DEE: Dual-stage Explainable Evaluation Method for Text Generation
- URL: http://arxiv.org/abs/2403.11509v1
- Date: Mon, 18 Mar 2024 06:30:41 GMT
- Title: DEE: Dual-stage Explainable Evaluation Method for Text Generation
- Authors: Shenyu Zhang, Yu Li, Rui Wu, Xiutian Huang, Yongrui Chen, Wenhao Xu, Guilin Qi,
- Abstract summary: We introduce DEE, a Dual-stage Explainable Evaluation method for estimating the quality of text generation.
Built upon Llama 2, DEE follows a dual-stage principle guided by stage-specific instructions to perform efficient identification of errors in generated texts.
The dataset concerns newly emerged issues like hallucination and toxicity, thereby broadening the scope of DEE's evaluation criteria.
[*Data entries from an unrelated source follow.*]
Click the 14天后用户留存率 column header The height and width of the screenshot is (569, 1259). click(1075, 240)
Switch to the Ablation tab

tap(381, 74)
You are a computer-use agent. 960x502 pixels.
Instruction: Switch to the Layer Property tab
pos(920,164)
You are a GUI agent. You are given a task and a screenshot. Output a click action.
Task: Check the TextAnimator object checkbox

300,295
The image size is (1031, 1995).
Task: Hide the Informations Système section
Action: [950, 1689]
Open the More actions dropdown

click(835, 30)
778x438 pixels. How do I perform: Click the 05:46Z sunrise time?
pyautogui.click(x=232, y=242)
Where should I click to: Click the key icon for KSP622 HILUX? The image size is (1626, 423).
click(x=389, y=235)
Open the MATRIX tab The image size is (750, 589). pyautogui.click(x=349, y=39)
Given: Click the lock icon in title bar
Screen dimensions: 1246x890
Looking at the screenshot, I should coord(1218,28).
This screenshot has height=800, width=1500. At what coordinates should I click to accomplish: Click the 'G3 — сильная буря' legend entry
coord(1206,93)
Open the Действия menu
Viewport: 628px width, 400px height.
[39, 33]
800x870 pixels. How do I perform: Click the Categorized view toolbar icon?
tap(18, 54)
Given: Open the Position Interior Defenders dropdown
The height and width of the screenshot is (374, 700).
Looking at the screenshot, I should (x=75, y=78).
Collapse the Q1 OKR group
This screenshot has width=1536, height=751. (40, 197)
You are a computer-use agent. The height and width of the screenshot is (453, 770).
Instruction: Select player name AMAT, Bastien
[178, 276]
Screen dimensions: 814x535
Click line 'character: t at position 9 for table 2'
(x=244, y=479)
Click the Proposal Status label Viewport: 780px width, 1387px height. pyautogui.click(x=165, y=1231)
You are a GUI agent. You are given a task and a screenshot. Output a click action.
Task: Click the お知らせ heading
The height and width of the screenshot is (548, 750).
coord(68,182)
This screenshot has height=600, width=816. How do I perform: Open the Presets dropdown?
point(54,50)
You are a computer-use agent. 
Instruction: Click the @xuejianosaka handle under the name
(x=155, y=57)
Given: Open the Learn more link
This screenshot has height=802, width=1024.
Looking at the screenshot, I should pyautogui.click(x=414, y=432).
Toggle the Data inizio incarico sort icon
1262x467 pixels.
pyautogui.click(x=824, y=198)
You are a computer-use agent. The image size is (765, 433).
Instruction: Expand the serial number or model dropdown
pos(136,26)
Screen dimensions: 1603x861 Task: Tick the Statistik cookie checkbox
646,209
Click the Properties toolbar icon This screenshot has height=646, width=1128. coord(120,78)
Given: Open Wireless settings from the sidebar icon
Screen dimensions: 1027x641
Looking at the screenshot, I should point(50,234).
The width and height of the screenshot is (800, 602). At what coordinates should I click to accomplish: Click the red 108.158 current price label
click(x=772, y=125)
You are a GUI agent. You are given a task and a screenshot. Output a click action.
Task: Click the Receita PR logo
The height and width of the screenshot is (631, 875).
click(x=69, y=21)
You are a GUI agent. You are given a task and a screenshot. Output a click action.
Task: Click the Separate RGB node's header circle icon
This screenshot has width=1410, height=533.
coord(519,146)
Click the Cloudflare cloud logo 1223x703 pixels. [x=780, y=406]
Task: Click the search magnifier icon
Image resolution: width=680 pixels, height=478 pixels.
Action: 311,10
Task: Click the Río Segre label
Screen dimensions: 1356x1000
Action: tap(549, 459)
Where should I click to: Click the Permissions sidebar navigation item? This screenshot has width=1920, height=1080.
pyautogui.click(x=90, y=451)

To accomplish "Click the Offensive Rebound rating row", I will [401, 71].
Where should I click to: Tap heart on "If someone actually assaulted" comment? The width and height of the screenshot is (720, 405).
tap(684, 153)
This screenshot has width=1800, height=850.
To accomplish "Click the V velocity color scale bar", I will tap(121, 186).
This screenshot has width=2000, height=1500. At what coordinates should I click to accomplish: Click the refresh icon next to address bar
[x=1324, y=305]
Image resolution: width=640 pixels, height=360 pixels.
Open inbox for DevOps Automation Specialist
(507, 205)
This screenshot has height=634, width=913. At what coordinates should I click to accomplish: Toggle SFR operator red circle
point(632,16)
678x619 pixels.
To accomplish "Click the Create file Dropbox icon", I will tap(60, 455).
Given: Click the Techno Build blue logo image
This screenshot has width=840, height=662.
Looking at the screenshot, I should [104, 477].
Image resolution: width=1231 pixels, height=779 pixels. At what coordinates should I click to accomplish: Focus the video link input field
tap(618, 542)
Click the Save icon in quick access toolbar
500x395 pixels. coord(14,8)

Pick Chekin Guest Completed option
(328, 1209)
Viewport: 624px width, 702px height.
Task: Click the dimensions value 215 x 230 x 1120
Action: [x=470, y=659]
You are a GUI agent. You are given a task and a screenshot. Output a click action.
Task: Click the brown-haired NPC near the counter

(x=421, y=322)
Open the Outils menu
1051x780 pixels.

- Score: 21.37963672432829
- License: http://creativecommons.org/licenses/by/4.0/
- Abstract: Automatic methods for evaluating machine-generated texts hold significant importance due to the expanding applications of generative systems. Conventional methods tend to grapple with a lack of explainability, issuing a solitary numerical score to signify the assessment outcome. Recent advancements have sought to mitigate this limitation by incorporating large language models (LLMs) to offer more detailed error analyses, yet their applicability remains constrained, particularly in industrial contexts where comprehensive error coverage and swift detection are paramount. To alleviate these challenges, we introduce DEE, a Dual-stage Explainable Evaluation method for estimating the quality of text generation. Built upon Llama 2, DEE follows a dual-stage principle guided by stage-specific instructions to perform efficient identification of errors in generated texts in the initial stage and subsequently delves into providing comprehensive diagnostic reports in the second stage. DEE is fine-tuned on our elaborately assembled dataset AntEval, which encompasses 15K examples from 4 real-world applications of Alipay that employ generative systems. The dataset concerns newly emerged issues like hallucination and toxicity, thereby broadening the scope of DEE's evaluation criteria. Experimental results affirm that DEE's superiority over existing evaluation methods, achieving significant improvements in both human correlation as well as efficiency.